WORK REQUIRED:
Whenever a line in the listing below holds the string "will", include it in the count. Say how many such lines there are and nothing more.

MATERIAL FOR THIS EXERCISE:
■ ■ ■

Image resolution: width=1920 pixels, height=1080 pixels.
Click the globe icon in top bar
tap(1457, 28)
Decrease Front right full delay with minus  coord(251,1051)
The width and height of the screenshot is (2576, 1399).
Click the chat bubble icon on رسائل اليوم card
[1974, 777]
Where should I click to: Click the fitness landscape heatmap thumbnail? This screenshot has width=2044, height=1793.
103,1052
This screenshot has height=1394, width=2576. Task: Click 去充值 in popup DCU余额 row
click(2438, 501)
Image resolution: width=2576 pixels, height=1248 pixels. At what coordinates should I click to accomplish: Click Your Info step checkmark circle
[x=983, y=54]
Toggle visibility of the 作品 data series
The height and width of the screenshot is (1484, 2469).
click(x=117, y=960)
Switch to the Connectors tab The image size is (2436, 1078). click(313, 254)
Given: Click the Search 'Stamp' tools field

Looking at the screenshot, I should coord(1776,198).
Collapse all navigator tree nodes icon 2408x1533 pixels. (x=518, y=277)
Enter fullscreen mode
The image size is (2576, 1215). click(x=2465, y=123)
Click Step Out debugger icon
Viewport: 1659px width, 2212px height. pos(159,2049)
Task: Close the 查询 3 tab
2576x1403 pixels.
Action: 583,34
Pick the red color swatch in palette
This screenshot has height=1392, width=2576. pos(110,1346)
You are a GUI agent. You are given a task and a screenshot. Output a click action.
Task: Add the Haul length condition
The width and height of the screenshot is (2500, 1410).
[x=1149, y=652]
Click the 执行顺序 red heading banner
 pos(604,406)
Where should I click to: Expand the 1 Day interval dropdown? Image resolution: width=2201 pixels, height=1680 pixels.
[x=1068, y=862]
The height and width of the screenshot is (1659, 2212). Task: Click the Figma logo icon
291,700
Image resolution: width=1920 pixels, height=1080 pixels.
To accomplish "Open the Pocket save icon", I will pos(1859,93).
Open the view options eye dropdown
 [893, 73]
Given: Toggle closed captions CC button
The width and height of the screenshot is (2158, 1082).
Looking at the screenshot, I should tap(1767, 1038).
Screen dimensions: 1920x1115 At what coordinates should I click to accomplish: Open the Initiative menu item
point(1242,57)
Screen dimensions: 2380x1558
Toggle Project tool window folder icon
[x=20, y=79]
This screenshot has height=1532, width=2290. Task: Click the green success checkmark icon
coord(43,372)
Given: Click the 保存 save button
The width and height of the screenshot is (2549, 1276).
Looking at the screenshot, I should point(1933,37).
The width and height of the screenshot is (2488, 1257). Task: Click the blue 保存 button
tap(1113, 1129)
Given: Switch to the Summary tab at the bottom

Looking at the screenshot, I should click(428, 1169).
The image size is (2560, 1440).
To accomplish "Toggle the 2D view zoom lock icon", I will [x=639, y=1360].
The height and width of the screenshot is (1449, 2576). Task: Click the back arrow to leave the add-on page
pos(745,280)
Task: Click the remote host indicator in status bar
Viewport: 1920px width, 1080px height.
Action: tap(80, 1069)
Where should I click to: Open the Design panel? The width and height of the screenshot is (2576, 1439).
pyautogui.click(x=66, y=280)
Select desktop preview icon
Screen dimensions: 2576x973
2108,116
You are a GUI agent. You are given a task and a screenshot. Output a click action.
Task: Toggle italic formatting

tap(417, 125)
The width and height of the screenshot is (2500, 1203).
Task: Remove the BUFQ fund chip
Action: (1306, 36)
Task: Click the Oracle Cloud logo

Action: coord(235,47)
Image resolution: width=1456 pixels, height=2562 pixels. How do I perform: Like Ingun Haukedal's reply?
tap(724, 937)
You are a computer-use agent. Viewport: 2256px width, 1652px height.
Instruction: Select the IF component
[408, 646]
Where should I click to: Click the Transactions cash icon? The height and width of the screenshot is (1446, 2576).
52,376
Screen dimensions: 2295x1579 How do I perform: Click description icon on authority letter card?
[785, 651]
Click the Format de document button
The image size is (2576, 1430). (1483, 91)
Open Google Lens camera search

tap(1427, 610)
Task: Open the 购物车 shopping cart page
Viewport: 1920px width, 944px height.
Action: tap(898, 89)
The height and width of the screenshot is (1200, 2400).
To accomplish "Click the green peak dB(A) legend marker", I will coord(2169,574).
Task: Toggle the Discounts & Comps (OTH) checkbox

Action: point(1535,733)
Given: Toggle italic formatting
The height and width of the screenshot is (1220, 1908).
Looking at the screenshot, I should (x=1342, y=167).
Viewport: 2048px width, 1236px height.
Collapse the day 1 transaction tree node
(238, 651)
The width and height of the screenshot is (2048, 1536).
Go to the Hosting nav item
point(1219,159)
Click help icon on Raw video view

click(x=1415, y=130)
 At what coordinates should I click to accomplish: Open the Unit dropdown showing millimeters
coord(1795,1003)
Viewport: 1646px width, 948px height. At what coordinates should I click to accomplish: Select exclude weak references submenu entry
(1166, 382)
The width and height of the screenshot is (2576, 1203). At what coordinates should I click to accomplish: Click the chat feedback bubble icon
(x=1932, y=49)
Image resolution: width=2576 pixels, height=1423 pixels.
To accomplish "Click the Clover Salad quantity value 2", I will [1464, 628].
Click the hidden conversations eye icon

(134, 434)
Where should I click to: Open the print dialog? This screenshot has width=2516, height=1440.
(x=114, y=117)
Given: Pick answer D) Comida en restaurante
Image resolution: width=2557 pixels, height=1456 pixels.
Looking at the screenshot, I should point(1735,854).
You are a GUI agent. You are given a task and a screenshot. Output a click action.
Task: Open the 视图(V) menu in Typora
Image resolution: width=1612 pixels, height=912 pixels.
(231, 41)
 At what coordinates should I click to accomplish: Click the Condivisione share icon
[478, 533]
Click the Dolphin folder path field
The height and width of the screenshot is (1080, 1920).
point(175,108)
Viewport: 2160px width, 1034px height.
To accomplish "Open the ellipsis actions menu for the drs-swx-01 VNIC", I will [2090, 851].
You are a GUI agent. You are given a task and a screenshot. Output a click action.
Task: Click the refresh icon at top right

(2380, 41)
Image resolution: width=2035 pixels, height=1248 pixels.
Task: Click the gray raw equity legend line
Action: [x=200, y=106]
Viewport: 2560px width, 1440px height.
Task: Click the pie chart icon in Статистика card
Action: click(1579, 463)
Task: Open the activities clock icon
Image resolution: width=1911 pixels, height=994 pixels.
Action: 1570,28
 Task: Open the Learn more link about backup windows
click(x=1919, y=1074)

■ ■ ■

RESPONSE TO THE EXERCISE:
5